Running Local LLM
Running Model locally - Cursor@Home
| Model | Size | Speed | Comments |
|---|---|---|---|
| qwen3-14b-claude-4.5-opus-high-reasoning-distill | 9GB | 80 tok/sec | LM Studio 4.12 |
| unsloth/qwen3-coder-30b-a3b-instruct | 11GB/12.4GB | 55.46 tok/sec - 1019 tokens - 0.03s to first token | LM Studio 3.6 |
| llmfan46/Qwen3.6-35B-A3B-uncensored-heretic-NVFP4-Experts-Only-GGUF | 12.5GB | 10 tok/sec - 2898 tokens - 1.16s to first token | LM Studio 4.12 |
| llmfan46/Qwen3.6-35B-A3B-uncensored-heretic-NVFP4-Experts-Only-GGUF | 12.5GB | 10 tok/sec - 2898 tokens - 1.16s to first token | LM Studio 4.12 |
# Qwen3.6 ⮺
This release delivers substantial upgrades, particularly in
-
Agentic Coding: the model now handles frontend workflows and repository-level reasoning with greater fluency and precision.
-
Thinking Preservation: we’ve introduced a new option to retain reasoning context from historical messages, streamlining iterative development and reducing overhead.
see also
- Qwen 3.6 Locally: Can I use it for my daily tasks?

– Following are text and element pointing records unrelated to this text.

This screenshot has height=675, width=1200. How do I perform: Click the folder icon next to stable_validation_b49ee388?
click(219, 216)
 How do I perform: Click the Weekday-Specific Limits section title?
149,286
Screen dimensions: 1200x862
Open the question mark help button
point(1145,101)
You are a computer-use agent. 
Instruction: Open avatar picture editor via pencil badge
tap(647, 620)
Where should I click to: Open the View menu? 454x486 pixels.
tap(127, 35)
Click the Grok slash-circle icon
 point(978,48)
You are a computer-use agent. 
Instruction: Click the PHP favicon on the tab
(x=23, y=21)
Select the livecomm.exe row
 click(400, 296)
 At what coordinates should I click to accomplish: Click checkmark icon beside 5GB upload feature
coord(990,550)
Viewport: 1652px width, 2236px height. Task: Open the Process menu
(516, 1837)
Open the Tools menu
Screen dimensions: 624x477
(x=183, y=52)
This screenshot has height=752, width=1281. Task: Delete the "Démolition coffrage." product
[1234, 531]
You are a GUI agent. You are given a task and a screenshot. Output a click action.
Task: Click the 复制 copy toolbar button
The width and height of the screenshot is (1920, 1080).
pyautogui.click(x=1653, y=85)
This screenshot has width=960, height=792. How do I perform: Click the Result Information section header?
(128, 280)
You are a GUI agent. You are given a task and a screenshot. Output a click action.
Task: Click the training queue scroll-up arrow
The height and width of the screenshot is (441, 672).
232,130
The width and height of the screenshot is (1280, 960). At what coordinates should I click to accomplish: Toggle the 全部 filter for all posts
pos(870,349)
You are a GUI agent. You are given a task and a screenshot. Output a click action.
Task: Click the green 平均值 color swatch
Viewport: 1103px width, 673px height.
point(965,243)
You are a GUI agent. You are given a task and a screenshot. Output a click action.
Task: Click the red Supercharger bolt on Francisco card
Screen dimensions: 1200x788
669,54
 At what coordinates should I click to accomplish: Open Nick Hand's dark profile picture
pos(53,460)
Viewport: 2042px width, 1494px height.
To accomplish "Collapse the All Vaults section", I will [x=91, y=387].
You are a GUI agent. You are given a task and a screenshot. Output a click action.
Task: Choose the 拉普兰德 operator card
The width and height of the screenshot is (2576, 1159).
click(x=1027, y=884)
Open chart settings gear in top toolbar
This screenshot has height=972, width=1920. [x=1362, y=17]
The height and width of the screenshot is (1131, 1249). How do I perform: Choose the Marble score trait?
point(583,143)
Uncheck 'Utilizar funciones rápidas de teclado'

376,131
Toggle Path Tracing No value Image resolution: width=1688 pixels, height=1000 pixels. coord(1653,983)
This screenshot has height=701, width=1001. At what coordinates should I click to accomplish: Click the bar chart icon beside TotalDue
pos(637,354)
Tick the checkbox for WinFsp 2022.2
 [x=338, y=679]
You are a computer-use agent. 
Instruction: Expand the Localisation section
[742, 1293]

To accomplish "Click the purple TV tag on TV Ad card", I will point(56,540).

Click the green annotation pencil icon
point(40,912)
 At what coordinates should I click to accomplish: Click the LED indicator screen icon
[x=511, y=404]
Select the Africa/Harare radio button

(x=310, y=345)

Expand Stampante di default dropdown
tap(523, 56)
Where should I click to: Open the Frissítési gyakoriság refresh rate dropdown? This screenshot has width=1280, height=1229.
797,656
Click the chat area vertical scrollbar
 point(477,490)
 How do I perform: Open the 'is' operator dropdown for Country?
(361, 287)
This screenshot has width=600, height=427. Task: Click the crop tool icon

- 27B - better on coding task (but dense)
- 35B - faster
- Prompt Vault - a curated collection of structured coding prompts and challenges designed for testing Large Language Models (LLMs)
# Qwen3.5 ⮺
Qwen3.5 is Alibaba’s new model family, including Qwen3.5-35B-A3B, 27B, 122B-A10B and 397B-A17B and the new Small series: Qwen3.5-0.8B, 2B, 4B and 9B. The multimodal hybrid reasoning LLMs deliver the strongest performances for their sizes. They support 256K context across 201 languages, have thinking + non-thinking, and excel in agentic coding, vision, chat, and long-context tasks. The 35B and 27B models work on a 22GB Mac / RAM device.
See all GGUFs here.
# Qwen3-Coder-30B-A3B-Instruct-GGUF
This is the standard instruction-tuned code model.
Typical strengths:
- generating code from prompts
- explaining code
- quick coding tasks
- IDE autocomplete / chat coding
It’s also easier to run locally because the total model size is smaller (30B).
- use Qwen3 Coder 30B A3B Instruct. This model delivers strong coding performance and reliable tool use.
# Qwen3-Coder-Next ⮺
Much larger model: ~80B parameters total / ~3B active per token
- very sparse Mixture-of-Experts
- optimized for fast repeated calls in agent loops
Designed for coding agents that run loops:
- read repo
- plan changes
- edit files
- run tests
- debug
- repeat
It was trained with environment interaction and executable coding tasks, so it learns from test results and feedback loops.
Typical strengths:
- repo-scale refactors
- debugging from logs
- multi-step tool use
- IDE agents (Cline, Claude Code, etc.)
# Quantisation
# Q4_K_M ⮺
Q4_K_M is a compressed 4-bit version of an AI model that balances small size with good accuracy.
Q4 - means each model weight uses 4 bits instead of 16 bits, reducing memory usage by about 4×.
- smaller files
- faster inference
- lower RAM/VRAM requirements
K stands for K-block quantisation, an improved quantisation method used in GGML/GGUF models.
Instead of compressing each weight independently, it compresses blocks of weights together, which:
- preserves more information
- improves accuracy compared to older Q4 formats
M a variant of the quantisation scheme (S (small) / M (Medium) / L (Large) precision)
# Model Parameters
# A3B ⮺
Some newer models use a Mixture-of-Experts (MoE) architecture.
A3B → Active 3B parameters during inference.
Instead of using all parameters every time, the model:
- Contains a large total parameter count (e.g., 35B).
- Activates only a subset of them per token using a router that selects a few “experts.”
Example
| Model name | Total parameters | Active parameters |
|---|---|---|
| Qwen3.5-35B-A3B | 35B | ~3B active |
| ERNIE-4.5-21B-A3B | 21B | ~3B active |
# instruct ⮺
This refers to a model that is specifically trained or fine-tuned to follow instructions from users in a helpful, safe, and coherent way.
# DFlash ⮺
DFlash is a novel speculative decoding method that utilizes a lightweight block diffusion model for drafting. It enables efficient, high-quality parallel drafting that pushes the limits of inference speed.